● **Required actions**:
[A] According to the passage on MnO nanoparticle synthesis, why were no nanoparticles obtained for sample S1?
[B] Pick up the passage on MnO nanoparticle synthesis after its last sentence and continue writing it.

● **Quoted passage**:
※ ※ ※
All the samples S2-S15 in this work are indexed to a pure cubic phase of MnO according to the standard card of JCPDS 07-0230 (Figure S1). Different temperatures including 200 oC, 250 oC, 280 oC, 300 oC are used to synthesize nanoparticles (S1, S2, S3, and S4). No nanoparticles are obtained for S1 since the reaction temperature is too low for the decomposition of metal 2, 4-pentanedionates. Figure 1a, b, and c show the TEM images of S2, S3, and S4. It can be seen that the size distribution of S2 prepared at 250 oC is very broad. The sizes are in the range of 100–200 nm. The average size of S2 is 98 nm. The averages sizes increase to 387 nm and 525 nm for the reaction temperatures of 280 oC and 300 oC, respectively (Fig. 1b S3 and c S4). The nanoparticle sizes increase from 98 nm to 525 nm as the reaction temperature increases from 250 oC to 300 oC. The increased sizes are explained by the increasing temperatures.[20–22]
ODE is utilized as a noncoordinating ligand in this reaction to study the influence of precursor concentrations on the size and morphology of MnO nanoparticles. S5 and S6 are prepared with ODE of 20 and 40 mL, respectively, with the experimental condition of S4. Figure 1d and e show the TEM images of S5 and S6. The average sizes of S5 and S6 are 415 nm and 263 nm, respectively. It can be seen that the sizes are 525 nm, 415 nm, and 263 nm as the reaction precursor concentrations decrease (S4, S5, and S6). Therefore, the sizes decrease with the increase of the precursor concentration. The distance between seed crystals increases as the precursor concentration increases, leading to decreased seed crystal aggregation and smaller sizes of the nanoparticles.[23] It is also related to the ligands oleylamine and oleic acid.[23] It is reported that the ratio of OLA to OA can play a role in capping the nanoparticles, leading to different morphology and sizes.[24–26] The amount of OLA ranging from 0 to 30 mL is employed to investigate the influence of OLA on the size and morphology of the MnO nanoparticles. S7 does not exhibit any nanoparticles as the only OA is used in the reaction (without OLA). Figure 1f-j shows the TEM images of S8-S12. The OLA amount increases from 0 to 30 mL as the OA amount is kept to be 10 mL. S12 is prepared with 10 mL OLA, without OA. The average sizes of the S8-S11 are 481 nm, 426 nm, 73 nm, and 83 nm, respectively. It can be observed that the sizes of the nanocrystals decrease as the OLA amount increases. The average size of S12 is 46 nm. Reaction time is another experimental parameter to control nanoparticle growth. Usually, a long reaction time leads to large nanoparticles and increased crystallinity. Figure 1k-m show the TEM images of S13-S15. The average sizes of the S13, S4, S14, and S15 are 76 nm, 525 nm, 200 nm, and 250 nm, corresponding to the reaction time of 1 h, 2 h, 4 h, and 6 h, respectively. The sizes increase from 76 nm to 525 nm as the reaction time increases from 1h to 2h. The sizes drop to 200 nm and 250 as the reaction time further increases to 4 h and 6 h. However, the crystallinity improves significantly as the reaction time increases to 4 h and 6 h, which is reflected from the sharp and smooth edges of the cubes in the TEM images (Fig. 1l and m).
※ ※ ※
● **Material provided**:

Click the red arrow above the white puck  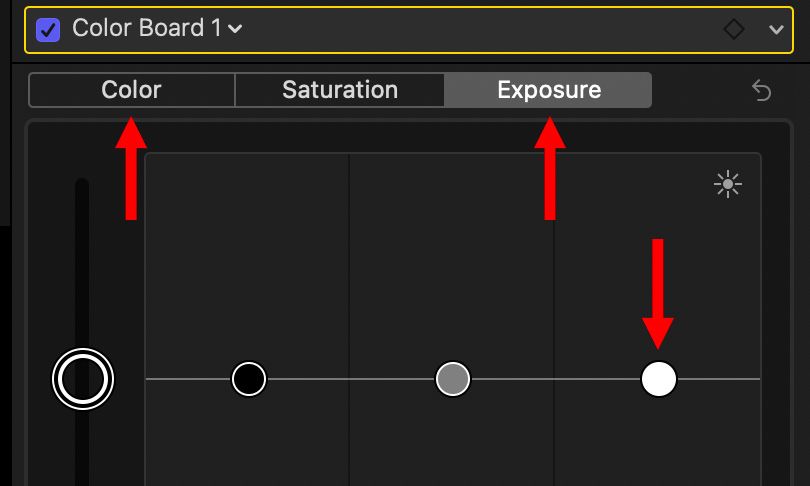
※ ※ ※
● **Answers for the tasks**:
[A] The reaction temperature was too low for the metal 2,4-pentanedionates to decompose.

[B]
Figure 2 shows the magnetic hysteresis loop of S3 and S12. Typical paramagnetic properties of MnO can be confirmed from the curves, which is consistent with the results of Yu.[27] The magnetization of S12 at the 40000 Oe is much higher than that of the S3. This is explained by the smaller size of S12 (46 nm) compared to S3 (387 nm).
The same experimental conditions are also used to prepare Co and CoO nanoparticles. Only three samples with pure phases can be obtained including S16-S18. Other samples prepared with similar experimental parameters show the mixture phase of Co and CoO. Figure 3a shows the TEM image of S16 prepared with 10 mL OA and 20 mL OLA at 300 oC. The size of S16 is ~ 50 nm. Figure 3d shows the XRD diffraction patterns of S16, which can be indexed into hexagonal close-packed phases according to the standard card of JCPDS 45-1027. The inset of Fig. 3a is the M-H loops of S16. Typical magnetic properties are observed with a saturation magnetization of 88.2 emu/g, which is consistent with literature results of metallic Co.[28] Figs. 3b and e show the TEM image and XRD diffraction patterns of S17, respectively. It can be seen that the size of S17 increases to ~ 500 nm compared to S16, which is explained by the amount of OLA. More OLA results in nanoparticle growth toward large sizes.[25, 29–32] Fig. 3c and f show the TEM image and XRD diffraction patterns of S18, respectively. XRD result shows that cubic CoO nanocrystals (JCPDS card no. 48- 1719) are obtained. The average size of ~ 20 nm is obtained from the TEM image. The inset of Fig. 6c shows the M-H loop of S18. A coercivity of 250 Oe is obtained due to the uncompensated spins on the surface of the nanoparticles.[18]
Similar experimental procedures are employed to prepare Ni nanoparticles. Only S19, S20, and S21 are obtained, Other samples are mixture phases of Ni and NiO. Figure 4a, b, and c show the TEM images S19-S21. The average sizes of S19, S20, and S21 are 80 nm, 80 nm, and 200 nm, respectively. S19 and S20 show large nanoparticles composed of smaller nanoparticles of ~ 10 nm. All the samples S19, S20, and S21 are indexed to cubic phase Ni (JCPDS: 45-1027) nanoparticles shown in Fig. 4d, e, f.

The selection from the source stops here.